A number of studies (summarised in Bell et al, 2009: 581) have examined the costs associated to DBS in the treatment of patients with Parkinson’s Disorder (PD):


  • Estimated over the 6 months before and after surgery, the total costs of PD were shown to decrease from 10 087 Euro to 1 673 Euro, mainly because of the decrease in medication (Fraix et al, 2006).

  • Treatment costs in patients with PD followed up for 2 years after DBS implantation showed an increase of 32% in the first year of DBS therapy but a decrease of 54% in the second year when compared to preoperative expenses (Meissner et al, 2005).

  • DBS has been shown to reduce pharmacological expenditures in PD from approximately 13 208 Euro to approximately 3 799 Euro in patients treated with alternative best medical treatment (Valldeoriola et al, 2007).

  • The impact of DBS on health care expenditures in the treatment of psychiatric conditions is still unclear.

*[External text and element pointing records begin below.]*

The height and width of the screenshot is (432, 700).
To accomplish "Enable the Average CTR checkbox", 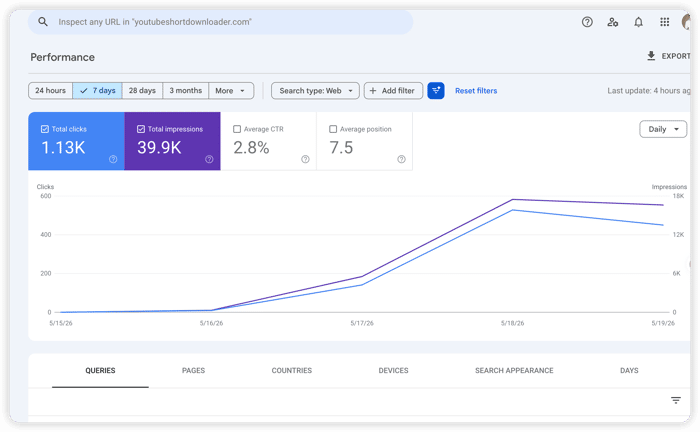I will click(x=237, y=129).
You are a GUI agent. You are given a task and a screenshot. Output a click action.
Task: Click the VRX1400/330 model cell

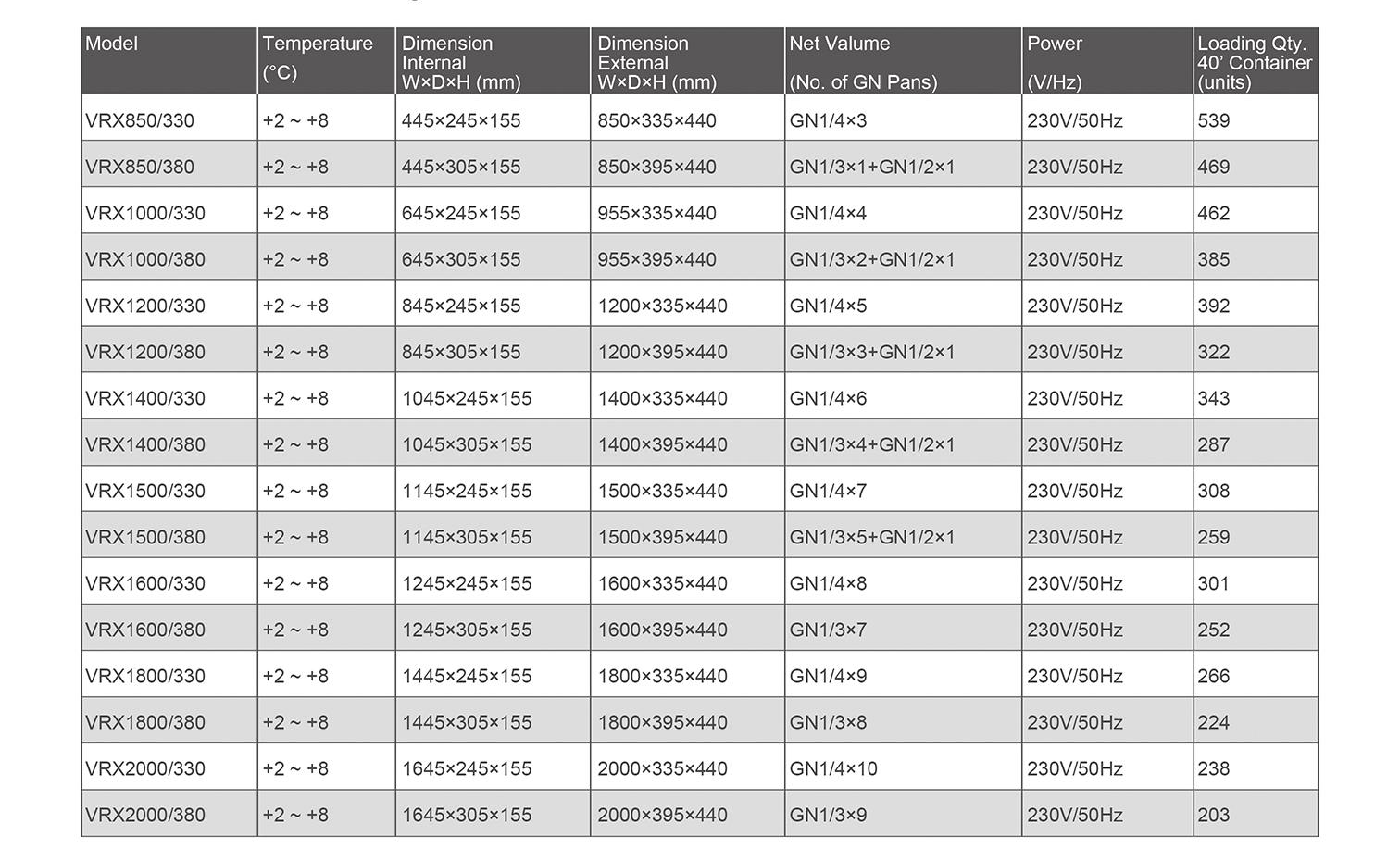coord(145,398)
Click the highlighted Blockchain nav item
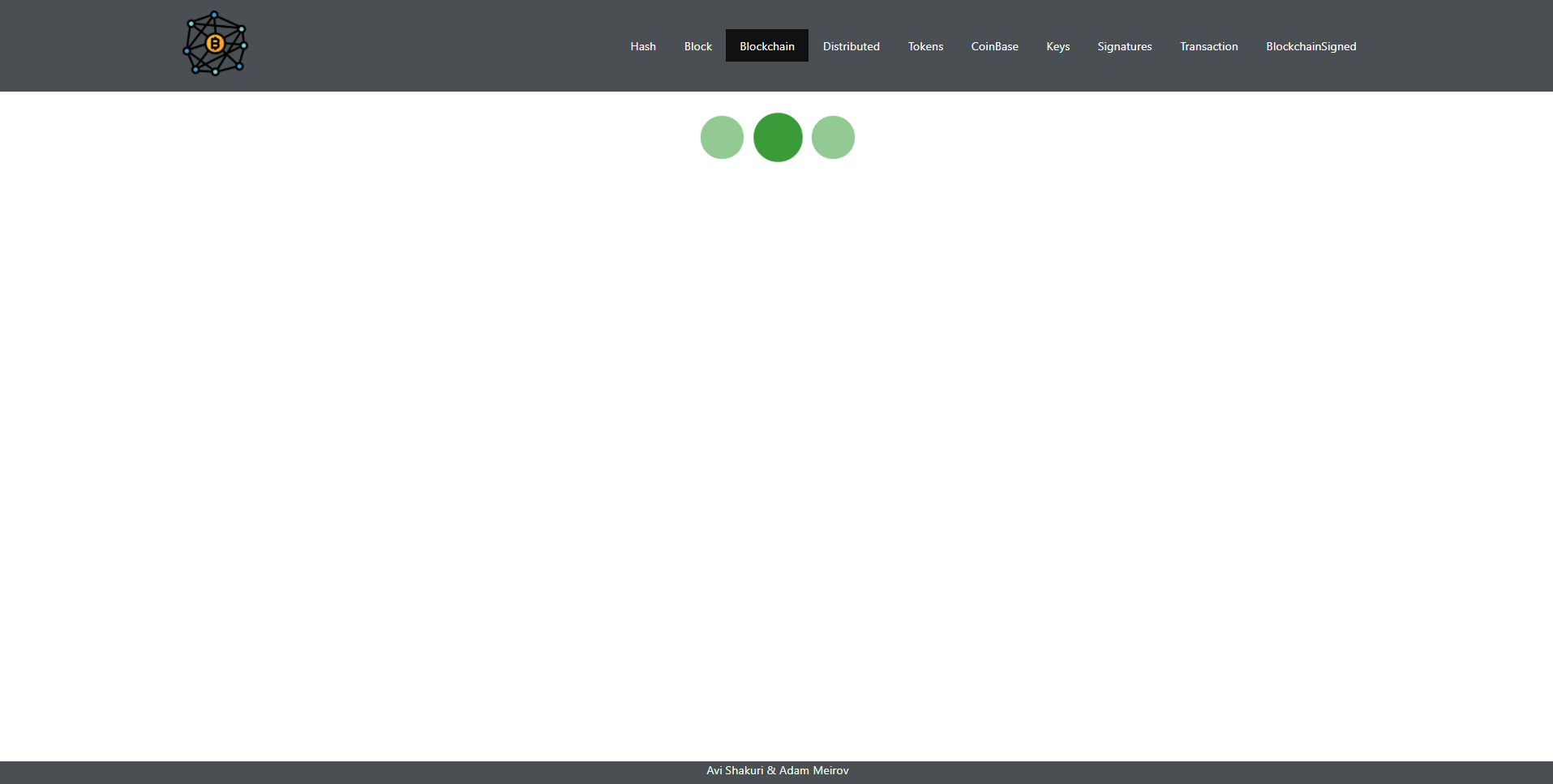Screen dimensions: 1553x784 tap(766, 45)
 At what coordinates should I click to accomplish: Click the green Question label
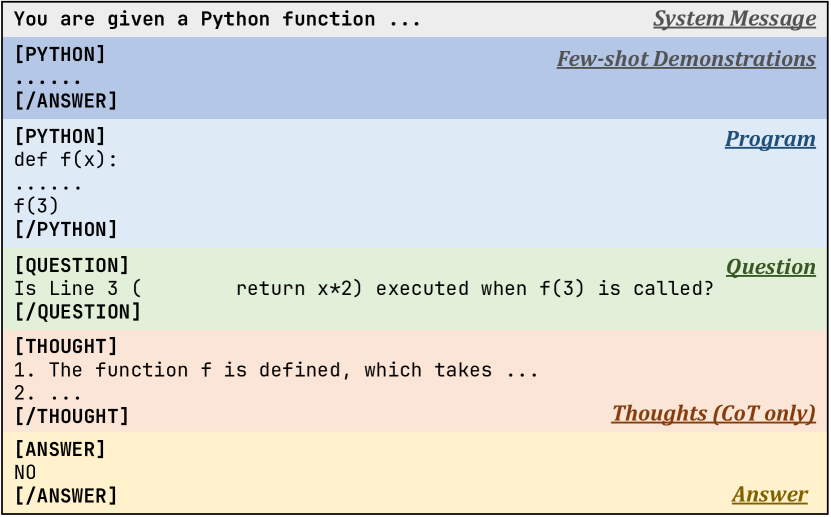[770, 267]
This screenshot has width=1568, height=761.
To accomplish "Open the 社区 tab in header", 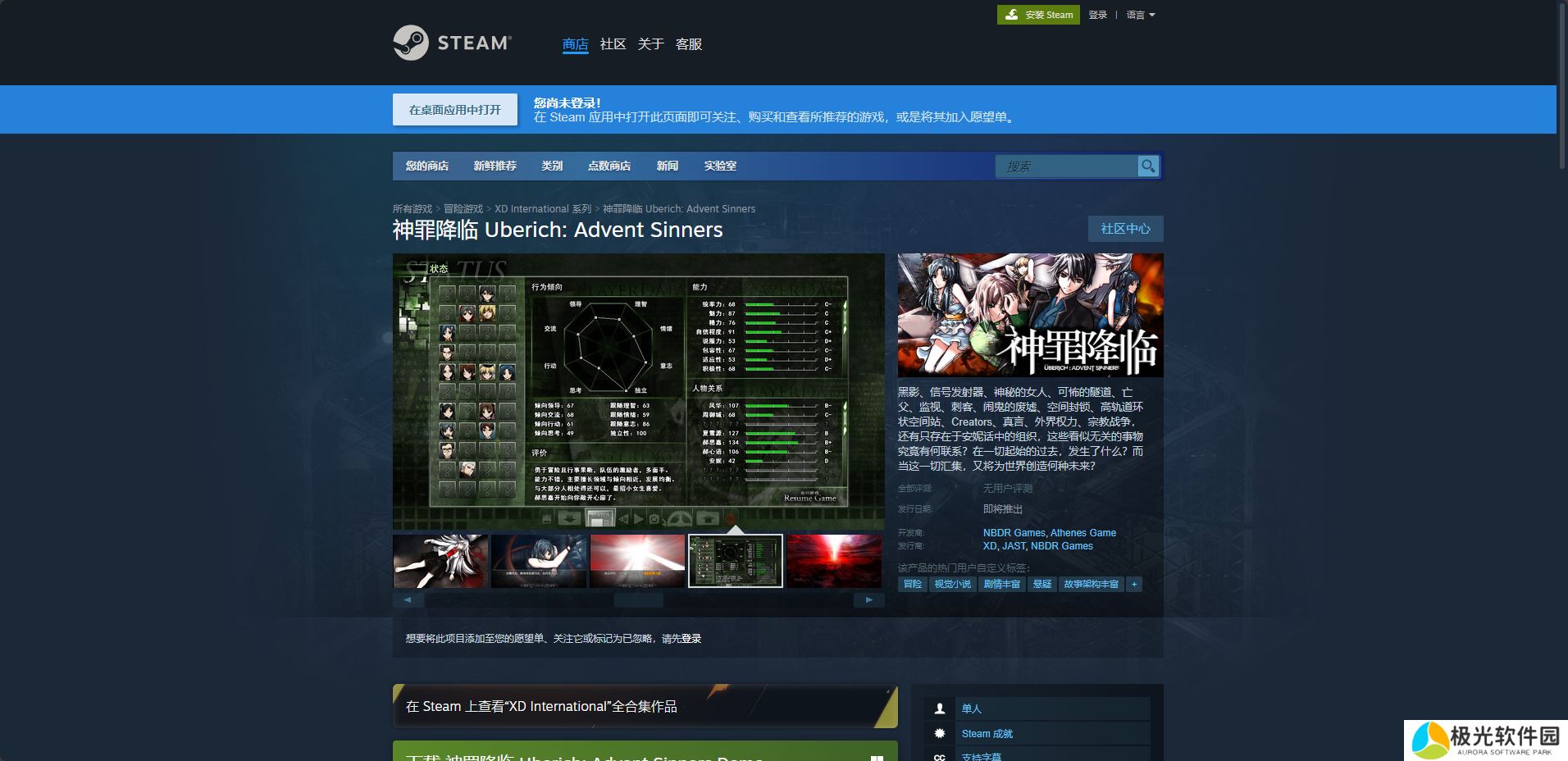I will click(613, 44).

In fact, although DBS has been shown to have the potential for reducing treatment costs and pharmacological expenditures, this does not necessarily take into account potential economic gains made when patients see their functional capabilities improved. For several PD and psychiatric patients, a DBS procedure may also translate into going back to work. Unfortunately, because some aspects of cost-effectiveness may be difficult to quantify, health care systems may favour acute lifesaving interventions over functional ones. There is clearly a need for an analysis of the economic savings or gains provided by the DBS intervention.

If the investment DBS represents results in increased wait times or waiting lists, how will appropriate candidates for DBS be prioritized? Knowing that DBS is a last resort procedure, when all other treatments have failed, increased wait times and waiting lists raise important ethical issues from a patient’s or caregiver’s perspective. What if a potential candidate on the waiting list develops a comorbid condition which rules him/her out of the procedure? How do we make decisions about prioritizing access in refractory depressed patients who may have acute suicidal thoughts? There will clearly be a need for jurisdictions to clarify their resource allocation policies for DBS.

This text summarises the ethical issues related to deep brain stimulation, developed and discussed in an excellent publication by Emily Bell, Ghislaine Mathieu and Eric Racine. (2009). Preparing the ethical future of deep brain stimulation. Surgical Neurology, 72: 577-586. The summary has been approved by the first author.


Adapted by :Myriam Hivon, Ph.D.

REFERENCES

Bell E, Mathieu G, Racine E (2009). Preparing the ethical future of deep brain stimulation. Surgical Neurology, 72: 577-586.


Fraix V, Houeto JL, Lagrange C, et al. (2006) Clinical and economic results of bilateral subthalamic nucleus stimulation in Parkinson’s disease. J Neurol Neurosurg Psychiatry 77:443-9.


Meissner W, Schreiter D, Volkmann J, et al. (2005). Deep brain stimulation in late stage Parkinson’s disease: a retrospective cost analysis in Germany. J Neurol 252:218-23.


Valldeoriola F, Morsi O, Tolosa E, et al. (2007). Prospective comparative study on cost-effectiveness of subthalamic stimulation and best medical treatment in advanced Parkinson’s disease. Mov Disord 22: 2183-91.